Problem details ▸ Please revise the items below by replacing each "Locate an element on the screen" with "Find an element on the screen", and leave everything else unchanged.
====== Data entries ======
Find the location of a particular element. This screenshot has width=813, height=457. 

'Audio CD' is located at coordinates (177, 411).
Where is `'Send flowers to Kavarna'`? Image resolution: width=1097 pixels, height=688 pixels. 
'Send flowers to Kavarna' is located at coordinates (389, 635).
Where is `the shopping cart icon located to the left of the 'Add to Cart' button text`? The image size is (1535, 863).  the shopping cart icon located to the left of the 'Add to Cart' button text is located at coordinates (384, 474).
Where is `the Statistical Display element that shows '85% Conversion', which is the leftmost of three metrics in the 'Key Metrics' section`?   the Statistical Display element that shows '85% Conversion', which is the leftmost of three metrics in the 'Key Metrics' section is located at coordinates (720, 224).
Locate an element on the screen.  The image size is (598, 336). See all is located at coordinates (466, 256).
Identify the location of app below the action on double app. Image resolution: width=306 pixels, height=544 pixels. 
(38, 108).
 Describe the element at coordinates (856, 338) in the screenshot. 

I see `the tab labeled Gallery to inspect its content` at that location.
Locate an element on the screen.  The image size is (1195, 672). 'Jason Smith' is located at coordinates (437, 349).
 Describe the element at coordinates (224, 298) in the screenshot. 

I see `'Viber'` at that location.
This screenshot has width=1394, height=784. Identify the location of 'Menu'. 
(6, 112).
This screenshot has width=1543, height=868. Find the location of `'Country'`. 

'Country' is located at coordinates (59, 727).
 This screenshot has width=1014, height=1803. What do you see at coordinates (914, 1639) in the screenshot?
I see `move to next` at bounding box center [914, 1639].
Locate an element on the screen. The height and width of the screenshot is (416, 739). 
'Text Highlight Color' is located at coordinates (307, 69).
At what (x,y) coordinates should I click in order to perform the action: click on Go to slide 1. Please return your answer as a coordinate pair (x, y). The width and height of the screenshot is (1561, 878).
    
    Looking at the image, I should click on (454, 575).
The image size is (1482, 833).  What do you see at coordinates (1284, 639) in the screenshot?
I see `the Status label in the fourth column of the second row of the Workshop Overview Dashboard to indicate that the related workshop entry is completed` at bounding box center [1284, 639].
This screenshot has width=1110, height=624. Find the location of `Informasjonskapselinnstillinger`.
======
Reply ▸
Find the location of a particular element. This screenshot has width=813, height=457. 

'Audio CD' is located at coordinates (177, 411).
Where is `'Send flowers to Kavarna'`? Image resolution: width=1097 pixels, height=688 pixels. 
'Send flowers to Kavarna' is located at coordinates (389, 635).
Where is `the shopping cart icon located to the left of the 'Add to Cart' button text`? The image size is (1535, 863).  the shopping cart icon located to the left of the 'Add to Cart' button text is located at coordinates (384, 474).
Where is `the Statistical Display element that shows '85% Conversion', which is the leftmost of three metrics in the 'Key Metrics' section`?   the Statistical Display element that shows '85% Conversion', which is the leftmost of three metrics in the 'Key Metrics' section is located at coordinates (720, 224).
Find an element on the screen.  The image size is (598, 336). See all is located at coordinates (466, 256).
Identify the location of app below the action on double app. Image resolution: width=306 pixels, height=544 pixels. 
(38, 108).
 Describe the element at coordinates (856, 338) in the screenshot. 

I see `the tab labeled Gallery to inspect its content` at that location.
Find an element on the screen.  The image size is (1195, 672). 'Jason Smith' is located at coordinates (437, 349).
 Describe the element at coordinates (224, 298) in the screenshot. 

I see `'Viber'` at that location.
This screenshot has width=1394, height=784. Identify the location of 'Menu'. 
(6, 112).
This screenshot has width=1543, height=868. Find the location of `'Country'`. 

'Country' is located at coordinates (59, 727).
 This screenshot has width=1014, height=1803. What do you see at coordinates (914, 1639) in the screenshot?
I see `move to next` at bounding box center [914, 1639].
Find an element on the screen. The height and width of the screenshot is (416, 739). 
'Text Highlight Color' is located at coordinates (307, 69).
At what (x,y) coordinates should I click in order to perform the action: click on Go to slide 1. Please return your answer as a coordinate pair (x, y). The width and height of the screenshot is (1561, 878).
    
    Looking at the image, I should click on (454, 575).
The image size is (1482, 833).  What do you see at coordinates (1284, 639) in the screenshot?
I see `the Status label in the fourth column of the second row of the Workshop Overview Dashboard to indicate that the related workshop entry is completed` at bounding box center [1284, 639].
This screenshot has width=1110, height=624. Find the location of `Informasjonskapselinnstillinger`.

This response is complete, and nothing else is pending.